> **ABOUT THIS EXERCISE**:
Please copy out, character for character, the part of the records that begins with the line containing "What do you see at coordinates (351, 318)" and ends with the line containing "I want to click on y-tick-label: 300, so", including both of those lines.

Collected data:
----

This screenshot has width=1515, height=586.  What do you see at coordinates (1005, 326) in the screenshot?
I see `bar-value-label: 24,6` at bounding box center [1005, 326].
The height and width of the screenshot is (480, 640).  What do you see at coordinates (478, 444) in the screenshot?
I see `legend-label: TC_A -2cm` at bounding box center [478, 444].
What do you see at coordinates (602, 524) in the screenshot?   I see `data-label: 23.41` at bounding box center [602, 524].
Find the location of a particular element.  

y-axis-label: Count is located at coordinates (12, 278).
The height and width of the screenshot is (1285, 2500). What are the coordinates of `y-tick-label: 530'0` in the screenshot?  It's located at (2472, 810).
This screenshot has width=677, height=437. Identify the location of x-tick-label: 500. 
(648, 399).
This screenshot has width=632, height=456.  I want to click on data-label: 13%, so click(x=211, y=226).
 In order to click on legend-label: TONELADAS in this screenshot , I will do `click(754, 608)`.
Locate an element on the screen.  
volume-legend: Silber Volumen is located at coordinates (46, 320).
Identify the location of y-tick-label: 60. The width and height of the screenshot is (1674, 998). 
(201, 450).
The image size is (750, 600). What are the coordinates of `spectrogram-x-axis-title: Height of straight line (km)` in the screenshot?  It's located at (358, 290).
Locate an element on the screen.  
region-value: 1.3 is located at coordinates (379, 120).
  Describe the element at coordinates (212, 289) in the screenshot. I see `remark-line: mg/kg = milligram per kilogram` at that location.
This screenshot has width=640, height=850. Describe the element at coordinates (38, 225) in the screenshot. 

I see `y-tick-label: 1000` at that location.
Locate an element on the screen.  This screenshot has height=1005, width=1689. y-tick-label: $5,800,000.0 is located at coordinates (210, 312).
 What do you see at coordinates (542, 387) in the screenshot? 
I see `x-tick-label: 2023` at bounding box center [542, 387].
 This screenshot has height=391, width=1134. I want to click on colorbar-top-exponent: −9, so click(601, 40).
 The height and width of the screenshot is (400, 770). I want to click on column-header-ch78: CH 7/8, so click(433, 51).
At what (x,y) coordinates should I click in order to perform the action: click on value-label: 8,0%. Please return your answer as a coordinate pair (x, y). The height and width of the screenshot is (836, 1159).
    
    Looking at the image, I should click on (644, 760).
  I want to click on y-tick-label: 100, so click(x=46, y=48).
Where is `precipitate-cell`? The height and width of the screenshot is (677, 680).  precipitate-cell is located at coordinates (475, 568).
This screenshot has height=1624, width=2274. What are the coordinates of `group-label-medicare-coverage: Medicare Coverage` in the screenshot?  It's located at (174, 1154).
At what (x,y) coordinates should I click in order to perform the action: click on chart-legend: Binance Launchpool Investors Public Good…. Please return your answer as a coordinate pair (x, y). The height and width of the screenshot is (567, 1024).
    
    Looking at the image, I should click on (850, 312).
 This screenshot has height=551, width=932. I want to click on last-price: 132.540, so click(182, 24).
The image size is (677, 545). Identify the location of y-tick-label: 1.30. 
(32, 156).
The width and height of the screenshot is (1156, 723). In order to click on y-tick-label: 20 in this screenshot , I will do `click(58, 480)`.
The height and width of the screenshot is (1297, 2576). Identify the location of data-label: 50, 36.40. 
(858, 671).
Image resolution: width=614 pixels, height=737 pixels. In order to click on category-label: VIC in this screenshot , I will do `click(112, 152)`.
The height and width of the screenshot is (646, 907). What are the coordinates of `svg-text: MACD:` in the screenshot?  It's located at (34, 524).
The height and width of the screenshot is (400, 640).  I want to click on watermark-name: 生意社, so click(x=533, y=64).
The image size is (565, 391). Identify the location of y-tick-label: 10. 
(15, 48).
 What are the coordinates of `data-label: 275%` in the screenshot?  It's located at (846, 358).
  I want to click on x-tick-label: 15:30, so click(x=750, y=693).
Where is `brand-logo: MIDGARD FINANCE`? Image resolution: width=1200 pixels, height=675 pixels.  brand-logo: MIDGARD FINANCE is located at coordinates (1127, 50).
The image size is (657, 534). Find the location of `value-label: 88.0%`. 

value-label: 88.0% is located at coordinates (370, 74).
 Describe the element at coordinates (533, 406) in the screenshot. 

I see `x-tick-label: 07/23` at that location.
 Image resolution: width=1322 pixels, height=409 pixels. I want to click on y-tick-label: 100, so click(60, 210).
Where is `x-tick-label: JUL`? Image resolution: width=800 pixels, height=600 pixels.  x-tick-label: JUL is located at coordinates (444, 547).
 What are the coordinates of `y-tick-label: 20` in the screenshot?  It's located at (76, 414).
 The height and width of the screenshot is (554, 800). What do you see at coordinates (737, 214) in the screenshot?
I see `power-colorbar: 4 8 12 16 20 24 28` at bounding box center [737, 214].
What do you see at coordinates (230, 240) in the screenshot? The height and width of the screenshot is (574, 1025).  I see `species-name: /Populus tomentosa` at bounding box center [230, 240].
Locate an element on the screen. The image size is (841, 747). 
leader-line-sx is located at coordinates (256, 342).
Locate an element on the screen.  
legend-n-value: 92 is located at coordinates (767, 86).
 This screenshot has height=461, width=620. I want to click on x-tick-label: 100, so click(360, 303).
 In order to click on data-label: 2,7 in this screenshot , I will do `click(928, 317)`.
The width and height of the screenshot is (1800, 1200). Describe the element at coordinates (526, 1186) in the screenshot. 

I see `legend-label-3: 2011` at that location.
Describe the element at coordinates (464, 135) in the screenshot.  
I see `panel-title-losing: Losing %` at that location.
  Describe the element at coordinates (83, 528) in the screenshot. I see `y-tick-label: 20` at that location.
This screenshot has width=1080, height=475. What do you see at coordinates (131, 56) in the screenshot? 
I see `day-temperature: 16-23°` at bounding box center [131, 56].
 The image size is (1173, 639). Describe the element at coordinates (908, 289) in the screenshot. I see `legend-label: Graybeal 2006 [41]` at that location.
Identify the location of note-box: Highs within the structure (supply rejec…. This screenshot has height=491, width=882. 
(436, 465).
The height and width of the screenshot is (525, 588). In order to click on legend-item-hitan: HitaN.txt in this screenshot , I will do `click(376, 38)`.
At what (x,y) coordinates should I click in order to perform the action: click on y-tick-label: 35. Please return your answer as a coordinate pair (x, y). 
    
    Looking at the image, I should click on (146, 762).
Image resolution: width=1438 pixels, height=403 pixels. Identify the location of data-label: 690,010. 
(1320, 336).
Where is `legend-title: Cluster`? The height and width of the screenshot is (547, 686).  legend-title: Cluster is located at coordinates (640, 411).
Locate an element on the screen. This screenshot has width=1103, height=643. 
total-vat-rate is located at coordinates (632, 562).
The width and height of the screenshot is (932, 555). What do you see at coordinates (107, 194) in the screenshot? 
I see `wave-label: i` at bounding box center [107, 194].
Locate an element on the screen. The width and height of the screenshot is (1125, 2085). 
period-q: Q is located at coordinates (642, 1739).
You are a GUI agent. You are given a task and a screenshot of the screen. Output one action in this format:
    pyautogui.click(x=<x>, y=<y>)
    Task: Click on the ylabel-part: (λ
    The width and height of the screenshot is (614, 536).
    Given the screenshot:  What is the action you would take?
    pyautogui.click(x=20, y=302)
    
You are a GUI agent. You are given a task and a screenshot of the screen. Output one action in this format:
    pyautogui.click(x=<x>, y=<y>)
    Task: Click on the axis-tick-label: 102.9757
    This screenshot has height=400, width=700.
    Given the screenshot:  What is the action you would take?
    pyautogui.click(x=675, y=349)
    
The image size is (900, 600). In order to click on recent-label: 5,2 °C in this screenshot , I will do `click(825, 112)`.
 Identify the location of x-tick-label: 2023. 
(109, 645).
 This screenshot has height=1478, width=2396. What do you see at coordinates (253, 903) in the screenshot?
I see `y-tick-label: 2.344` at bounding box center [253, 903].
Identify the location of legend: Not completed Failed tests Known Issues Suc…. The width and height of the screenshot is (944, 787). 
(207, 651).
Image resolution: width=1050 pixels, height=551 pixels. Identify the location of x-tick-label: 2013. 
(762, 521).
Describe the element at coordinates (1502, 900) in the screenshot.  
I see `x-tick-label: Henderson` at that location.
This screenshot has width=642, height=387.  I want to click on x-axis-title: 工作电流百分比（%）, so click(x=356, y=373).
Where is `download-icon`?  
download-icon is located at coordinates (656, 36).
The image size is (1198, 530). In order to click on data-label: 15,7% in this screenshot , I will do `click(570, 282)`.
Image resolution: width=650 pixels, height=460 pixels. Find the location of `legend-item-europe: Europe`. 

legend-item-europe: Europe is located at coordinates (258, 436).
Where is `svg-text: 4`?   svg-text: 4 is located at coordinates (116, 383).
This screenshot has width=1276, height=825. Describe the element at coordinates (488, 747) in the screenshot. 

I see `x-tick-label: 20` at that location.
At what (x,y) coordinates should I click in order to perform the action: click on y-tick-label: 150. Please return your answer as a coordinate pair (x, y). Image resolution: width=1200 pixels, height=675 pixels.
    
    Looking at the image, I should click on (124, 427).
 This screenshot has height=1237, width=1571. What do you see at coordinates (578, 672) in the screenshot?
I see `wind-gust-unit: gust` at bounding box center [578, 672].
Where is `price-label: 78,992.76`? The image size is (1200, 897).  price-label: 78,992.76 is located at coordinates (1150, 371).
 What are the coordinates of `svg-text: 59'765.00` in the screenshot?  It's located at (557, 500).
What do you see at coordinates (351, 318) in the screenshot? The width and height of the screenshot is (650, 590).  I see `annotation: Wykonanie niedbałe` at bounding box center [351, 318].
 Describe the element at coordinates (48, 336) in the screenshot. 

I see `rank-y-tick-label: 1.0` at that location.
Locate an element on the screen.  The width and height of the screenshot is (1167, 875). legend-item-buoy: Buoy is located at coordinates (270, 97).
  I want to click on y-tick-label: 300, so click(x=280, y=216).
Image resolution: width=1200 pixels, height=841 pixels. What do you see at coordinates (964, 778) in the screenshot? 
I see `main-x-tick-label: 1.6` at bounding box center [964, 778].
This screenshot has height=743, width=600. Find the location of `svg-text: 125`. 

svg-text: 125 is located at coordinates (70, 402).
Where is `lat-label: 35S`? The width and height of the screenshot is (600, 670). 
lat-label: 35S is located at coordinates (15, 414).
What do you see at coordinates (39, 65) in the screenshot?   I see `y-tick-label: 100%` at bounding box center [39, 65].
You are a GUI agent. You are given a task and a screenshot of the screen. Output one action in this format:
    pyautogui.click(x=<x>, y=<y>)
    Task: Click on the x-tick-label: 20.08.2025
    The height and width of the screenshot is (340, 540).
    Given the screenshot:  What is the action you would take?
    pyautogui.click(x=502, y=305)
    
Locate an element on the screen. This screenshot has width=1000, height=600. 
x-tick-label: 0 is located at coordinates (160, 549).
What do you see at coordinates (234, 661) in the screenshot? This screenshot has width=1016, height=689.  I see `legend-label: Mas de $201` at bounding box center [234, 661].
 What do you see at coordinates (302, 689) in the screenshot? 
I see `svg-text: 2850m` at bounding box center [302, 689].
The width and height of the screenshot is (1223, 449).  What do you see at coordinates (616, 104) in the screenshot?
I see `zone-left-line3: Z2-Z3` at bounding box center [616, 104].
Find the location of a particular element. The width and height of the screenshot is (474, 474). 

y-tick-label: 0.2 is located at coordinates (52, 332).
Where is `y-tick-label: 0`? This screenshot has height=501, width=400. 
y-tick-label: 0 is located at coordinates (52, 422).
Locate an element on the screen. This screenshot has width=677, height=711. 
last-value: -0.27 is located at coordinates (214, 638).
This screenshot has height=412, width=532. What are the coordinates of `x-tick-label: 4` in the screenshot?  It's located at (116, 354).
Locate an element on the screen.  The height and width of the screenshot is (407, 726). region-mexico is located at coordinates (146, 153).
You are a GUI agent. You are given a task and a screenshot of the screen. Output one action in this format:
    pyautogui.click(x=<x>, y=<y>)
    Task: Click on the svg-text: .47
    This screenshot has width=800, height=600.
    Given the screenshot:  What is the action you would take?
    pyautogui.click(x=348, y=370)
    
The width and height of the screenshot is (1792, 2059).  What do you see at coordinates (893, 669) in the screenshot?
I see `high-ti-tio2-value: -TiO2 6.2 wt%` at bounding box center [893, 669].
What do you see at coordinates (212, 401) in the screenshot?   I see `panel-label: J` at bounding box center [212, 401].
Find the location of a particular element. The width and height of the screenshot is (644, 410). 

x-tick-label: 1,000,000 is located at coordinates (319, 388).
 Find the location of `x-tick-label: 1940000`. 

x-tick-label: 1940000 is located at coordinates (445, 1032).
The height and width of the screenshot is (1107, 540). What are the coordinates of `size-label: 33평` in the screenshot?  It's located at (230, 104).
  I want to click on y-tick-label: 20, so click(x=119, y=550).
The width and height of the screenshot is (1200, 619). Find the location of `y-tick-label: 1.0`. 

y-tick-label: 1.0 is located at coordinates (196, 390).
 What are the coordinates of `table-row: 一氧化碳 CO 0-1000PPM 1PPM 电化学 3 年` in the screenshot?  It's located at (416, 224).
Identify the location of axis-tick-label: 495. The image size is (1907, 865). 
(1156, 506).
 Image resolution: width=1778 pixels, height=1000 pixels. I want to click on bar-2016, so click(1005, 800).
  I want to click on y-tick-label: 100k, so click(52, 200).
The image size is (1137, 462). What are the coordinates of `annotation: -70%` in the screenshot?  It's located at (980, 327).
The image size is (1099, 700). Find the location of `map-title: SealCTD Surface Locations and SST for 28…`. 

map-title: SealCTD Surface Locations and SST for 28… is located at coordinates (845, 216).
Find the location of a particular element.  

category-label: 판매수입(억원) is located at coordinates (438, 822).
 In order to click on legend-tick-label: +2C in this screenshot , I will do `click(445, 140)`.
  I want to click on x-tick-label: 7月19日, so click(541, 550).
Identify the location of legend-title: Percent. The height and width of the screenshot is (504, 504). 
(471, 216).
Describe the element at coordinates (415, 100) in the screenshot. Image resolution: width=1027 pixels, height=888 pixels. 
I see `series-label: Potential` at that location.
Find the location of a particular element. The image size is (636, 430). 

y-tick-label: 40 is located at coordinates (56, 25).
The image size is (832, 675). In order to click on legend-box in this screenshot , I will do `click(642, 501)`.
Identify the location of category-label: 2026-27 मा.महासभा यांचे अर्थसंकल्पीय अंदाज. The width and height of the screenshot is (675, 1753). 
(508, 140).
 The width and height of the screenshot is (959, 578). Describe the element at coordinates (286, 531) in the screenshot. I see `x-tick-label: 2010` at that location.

----

> **REPLY**:
What do you see at coordinates (351, 318) in the screenshot? The width and height of the screenshot is (650, 590).  I see `annotation: Wykonanie niedbałe` at bounding box center [351, 318].
 Describe the element at coordinates (48, 336) in the screenshot. 

I see `rank-y-tick-label: 1.0` at that location.
Locate an element on the screen.  The width and height of the screenshot is (1167, 875). legend-item-buoy: Buoy is located at coordinates (270, 97).
  I want to click on y-tick-label: 300, so click(x=280, y=216).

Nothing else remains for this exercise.